* Extracted data entries *
========================================================================

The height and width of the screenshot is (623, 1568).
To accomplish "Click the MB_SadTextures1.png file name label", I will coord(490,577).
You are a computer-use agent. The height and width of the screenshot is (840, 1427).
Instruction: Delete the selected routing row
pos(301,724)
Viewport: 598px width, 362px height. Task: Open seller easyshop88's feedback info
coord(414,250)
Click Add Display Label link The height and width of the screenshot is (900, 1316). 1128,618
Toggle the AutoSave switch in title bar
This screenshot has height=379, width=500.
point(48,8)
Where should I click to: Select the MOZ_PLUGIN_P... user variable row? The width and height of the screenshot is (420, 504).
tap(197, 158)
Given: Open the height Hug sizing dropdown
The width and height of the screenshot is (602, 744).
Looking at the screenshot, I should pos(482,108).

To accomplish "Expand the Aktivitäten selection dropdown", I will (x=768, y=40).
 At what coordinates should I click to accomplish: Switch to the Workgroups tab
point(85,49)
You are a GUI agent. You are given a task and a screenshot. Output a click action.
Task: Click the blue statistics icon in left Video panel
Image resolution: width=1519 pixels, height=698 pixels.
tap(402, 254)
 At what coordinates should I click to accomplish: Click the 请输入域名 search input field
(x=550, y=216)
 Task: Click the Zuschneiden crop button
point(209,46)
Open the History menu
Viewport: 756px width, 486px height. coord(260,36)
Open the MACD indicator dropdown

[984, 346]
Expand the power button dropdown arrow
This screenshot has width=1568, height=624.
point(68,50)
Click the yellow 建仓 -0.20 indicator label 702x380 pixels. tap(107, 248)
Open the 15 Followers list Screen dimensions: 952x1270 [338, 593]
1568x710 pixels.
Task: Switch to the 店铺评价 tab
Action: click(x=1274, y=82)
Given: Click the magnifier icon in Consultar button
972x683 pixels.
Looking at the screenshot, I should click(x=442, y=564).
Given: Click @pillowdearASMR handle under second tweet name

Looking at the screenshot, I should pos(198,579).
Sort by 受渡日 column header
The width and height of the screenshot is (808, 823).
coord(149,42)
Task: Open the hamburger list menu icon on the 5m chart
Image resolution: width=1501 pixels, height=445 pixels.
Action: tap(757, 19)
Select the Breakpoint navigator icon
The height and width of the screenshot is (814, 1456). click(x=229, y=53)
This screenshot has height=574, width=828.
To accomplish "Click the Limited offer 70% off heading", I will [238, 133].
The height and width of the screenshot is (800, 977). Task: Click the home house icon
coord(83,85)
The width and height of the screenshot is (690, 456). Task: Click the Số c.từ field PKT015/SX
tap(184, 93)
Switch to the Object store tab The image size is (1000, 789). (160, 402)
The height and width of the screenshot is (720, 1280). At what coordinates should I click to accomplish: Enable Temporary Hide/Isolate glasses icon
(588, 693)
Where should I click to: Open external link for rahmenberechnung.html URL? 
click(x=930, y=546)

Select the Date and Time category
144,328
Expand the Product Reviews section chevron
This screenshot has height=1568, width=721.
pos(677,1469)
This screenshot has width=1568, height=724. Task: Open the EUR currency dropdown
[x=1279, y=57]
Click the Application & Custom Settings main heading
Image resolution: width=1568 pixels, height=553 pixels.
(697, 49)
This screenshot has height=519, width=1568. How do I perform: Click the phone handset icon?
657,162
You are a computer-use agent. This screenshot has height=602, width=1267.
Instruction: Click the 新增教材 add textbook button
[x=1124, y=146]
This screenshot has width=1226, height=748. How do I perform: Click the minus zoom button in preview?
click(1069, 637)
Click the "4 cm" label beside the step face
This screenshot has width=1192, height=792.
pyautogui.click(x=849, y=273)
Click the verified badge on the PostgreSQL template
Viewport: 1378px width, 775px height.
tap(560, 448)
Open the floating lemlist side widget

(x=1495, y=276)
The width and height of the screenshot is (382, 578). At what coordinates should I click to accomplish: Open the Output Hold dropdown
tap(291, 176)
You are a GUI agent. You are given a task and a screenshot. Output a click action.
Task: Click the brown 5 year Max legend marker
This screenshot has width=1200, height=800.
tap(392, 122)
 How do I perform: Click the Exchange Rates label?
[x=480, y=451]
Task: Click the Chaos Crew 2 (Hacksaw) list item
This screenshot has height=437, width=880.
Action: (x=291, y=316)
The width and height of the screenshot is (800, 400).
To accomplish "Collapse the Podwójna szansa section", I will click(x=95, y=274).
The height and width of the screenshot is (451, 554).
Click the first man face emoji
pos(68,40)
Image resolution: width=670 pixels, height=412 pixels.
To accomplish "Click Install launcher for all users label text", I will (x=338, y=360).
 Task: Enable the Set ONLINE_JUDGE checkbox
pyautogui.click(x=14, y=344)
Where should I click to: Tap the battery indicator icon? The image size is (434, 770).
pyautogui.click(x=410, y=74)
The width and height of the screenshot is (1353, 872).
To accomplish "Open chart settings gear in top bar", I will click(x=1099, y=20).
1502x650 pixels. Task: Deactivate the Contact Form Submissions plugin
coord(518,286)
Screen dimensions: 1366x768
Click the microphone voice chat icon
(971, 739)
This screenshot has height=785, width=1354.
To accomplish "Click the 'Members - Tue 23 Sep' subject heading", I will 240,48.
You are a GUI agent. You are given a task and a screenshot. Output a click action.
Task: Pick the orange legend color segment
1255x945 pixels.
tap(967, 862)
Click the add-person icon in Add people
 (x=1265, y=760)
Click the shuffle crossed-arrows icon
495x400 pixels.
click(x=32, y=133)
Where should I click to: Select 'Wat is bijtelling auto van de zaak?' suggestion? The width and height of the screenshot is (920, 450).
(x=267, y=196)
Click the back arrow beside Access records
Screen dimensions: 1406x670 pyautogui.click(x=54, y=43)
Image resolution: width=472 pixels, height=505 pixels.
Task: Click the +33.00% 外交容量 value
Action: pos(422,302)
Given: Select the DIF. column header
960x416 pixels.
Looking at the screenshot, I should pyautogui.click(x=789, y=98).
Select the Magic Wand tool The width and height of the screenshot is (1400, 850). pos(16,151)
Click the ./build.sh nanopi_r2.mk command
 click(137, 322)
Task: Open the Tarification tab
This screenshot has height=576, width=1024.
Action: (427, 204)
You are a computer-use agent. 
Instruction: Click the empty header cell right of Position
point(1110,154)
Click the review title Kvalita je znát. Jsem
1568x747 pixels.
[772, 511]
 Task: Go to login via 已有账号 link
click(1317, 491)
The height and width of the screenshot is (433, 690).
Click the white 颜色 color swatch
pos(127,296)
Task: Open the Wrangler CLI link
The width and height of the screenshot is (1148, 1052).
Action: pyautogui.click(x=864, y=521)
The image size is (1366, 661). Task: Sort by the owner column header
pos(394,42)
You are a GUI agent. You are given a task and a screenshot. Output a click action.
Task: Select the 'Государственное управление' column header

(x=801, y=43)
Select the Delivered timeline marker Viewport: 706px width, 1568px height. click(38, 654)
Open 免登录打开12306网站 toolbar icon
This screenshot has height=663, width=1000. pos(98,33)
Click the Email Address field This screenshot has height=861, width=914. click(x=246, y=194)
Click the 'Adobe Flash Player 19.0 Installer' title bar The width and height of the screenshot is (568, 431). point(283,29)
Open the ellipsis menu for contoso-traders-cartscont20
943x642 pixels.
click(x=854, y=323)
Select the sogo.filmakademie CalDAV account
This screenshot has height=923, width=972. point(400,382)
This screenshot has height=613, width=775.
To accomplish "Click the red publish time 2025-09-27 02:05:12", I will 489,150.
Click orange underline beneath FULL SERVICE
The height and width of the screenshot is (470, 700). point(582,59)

========================================================================

* Problem requirements *
In the entries above, how many lines include the word "section"? Only the number should be given.

* Your solution *
2